On March 10, Florida Governor Rick Scott signed HB 43, known as the Pastor Protection Act. (Full text) (Bill history).  The new law protects clergy as well as churches, religious organizations and their employees from liability or penalties for refusing to solemnize a marriage or refusing to provide goods, services, or facilities related to the marriage solemnization or celebration where doing so would violate a sincerely held religious belief. Liberty Counsel issued a press release on the governor's action.

Tuesday, March 15, 2016

"Seven Drums" Believer Wins Right To Wear Fox Hat In License Photo

Willamatte Week and KTAU report on an Oregon man who recently won his administrative appeal to allow him to wear unusual head gear in his driver's license photo. The man, Jay Bishop, is a practitioner of the Washat religion, generally known as the Drummer-Dreamer or Seven Drums faith.  It is rooted in a Native American belief system held by Nez Perce tribes. Bishop wears a cable knit hat that looks like an orange and cream fox head-- the fox is his religious totem. While the local DMV office last summer allowed him to wear the hat in his license renewal photo, when the license got to the state level for review it was rejected because it was not compatible with the state's facial recognition software. Bishop was without a license for 9 months while his appeal was ongoing.  The DMV said it attempts to accommodate religious beliefs, but had never heard of this religion.
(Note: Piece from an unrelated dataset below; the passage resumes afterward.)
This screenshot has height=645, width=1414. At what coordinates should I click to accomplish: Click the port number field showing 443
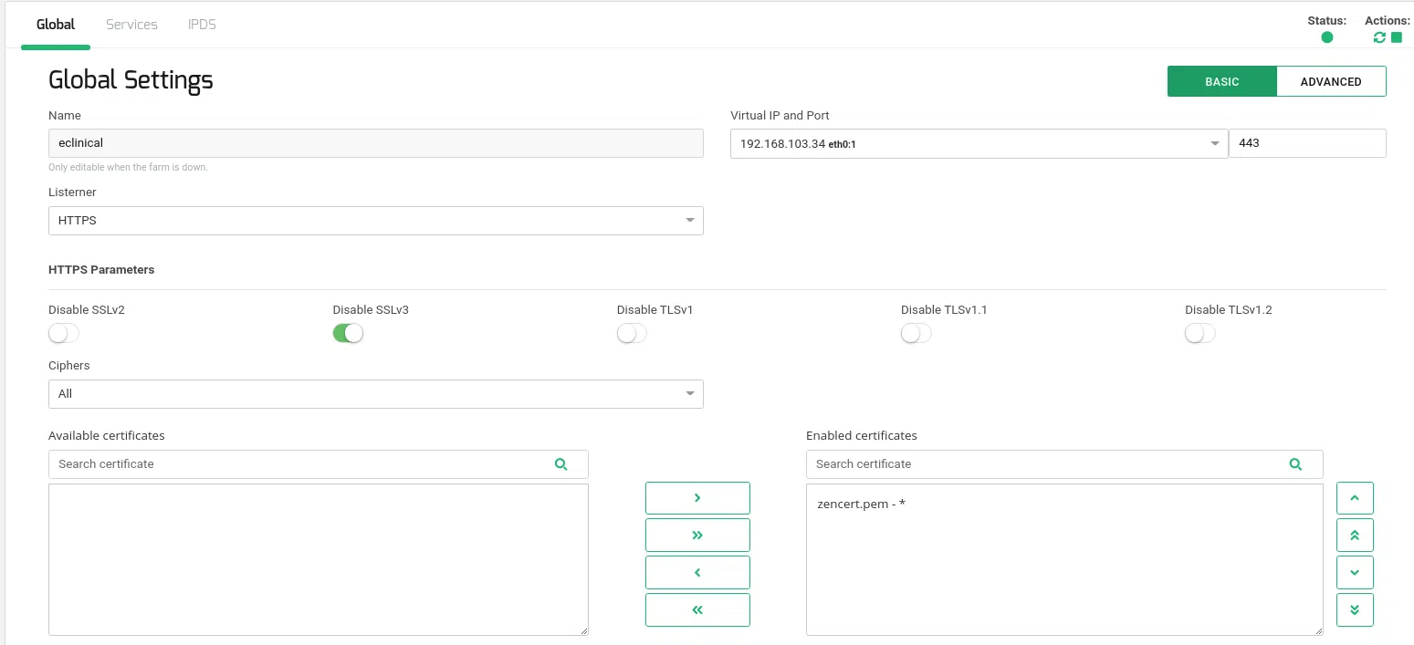pos(1306,144)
8th Circuit Upholds Denial of Citizenship To Muslim In U.S. On Religious Worker's Visa

In Al-Saadoon v. Lynch, (8th Cir., March 14, 2016), the U.S. 8th Circuit Court of Appeals upheld the denial of the naturalization application filed by an Islamic scholar and his wife who entered the U.S. from Iraq on a religious worker's visa.  Initially the USCIS denied the application on the ground that applicants were not of good moral character.  The district court affirmed on the ground that information on applicants' naturalization application showed that the husband changed religious employers a few months before getting the required INS pre-approval for the change.  The 8th Circuit held that the district court's findings are supported by substantial evidence.  In an interesting footnote, the 8th Circuit said:
The district court stated an alternative basis for its denial of Hamod's petition for naturalization. It concluded that "even if some of Hamod's religious worker services to the ICCC starting in 2000 were voluntary and not paid . . . , those services constitute unauthorized employment." Hamod argues that this conclusion violates his right to freely exercise his religion. In particular, he argues that ... the district court's decision regarding voluntary services punishes him for exercising his religion through volunteer work in his local community of faith. We decline to address Hamod's free-exercise claim, however, because the record clearly supports the district court's primary basis for the petition's denial—Hamod was actually employed by the ICCC before he received the authorization required by his visa.

9th Circuit Rules In Favor of Church's Homeless Ministry

In Harbor Missionary Church Corp. v. City of San Buena Ventura, (9th Cir., March 14, 2016), the U.S. 9th Circuit Court of Appeals held that the district court abused its discretion when it refused to issue a preliminary injunction to allow a church to continue to operate its homeless ministry from the same site as its church building. The city had denied a conditional use permit to the church. The appeals court said in part:
The Church asserts that its religion calls for it “to provide for both spiritual and temporal needs together.” The district court erred by questioning the validity of the Church’s religious beliefs and by determining that its homeless ministry could be divided piecemeal when the Church insisted on the importance of keeping its homeless ministry as a whole at the same location....
The district court abused its discretion when it concluded, without analysis, that a complete denial of the conditional use permit was the least restrictive means by which the City could further its compelling interest in public safety. On remand, the district court should ... detail why the conditional use permit recommended by the City’s staff would or would not sufficiently protect the neighborhood from any negative effects shown to be the result of the Church’s ministry to the homeless.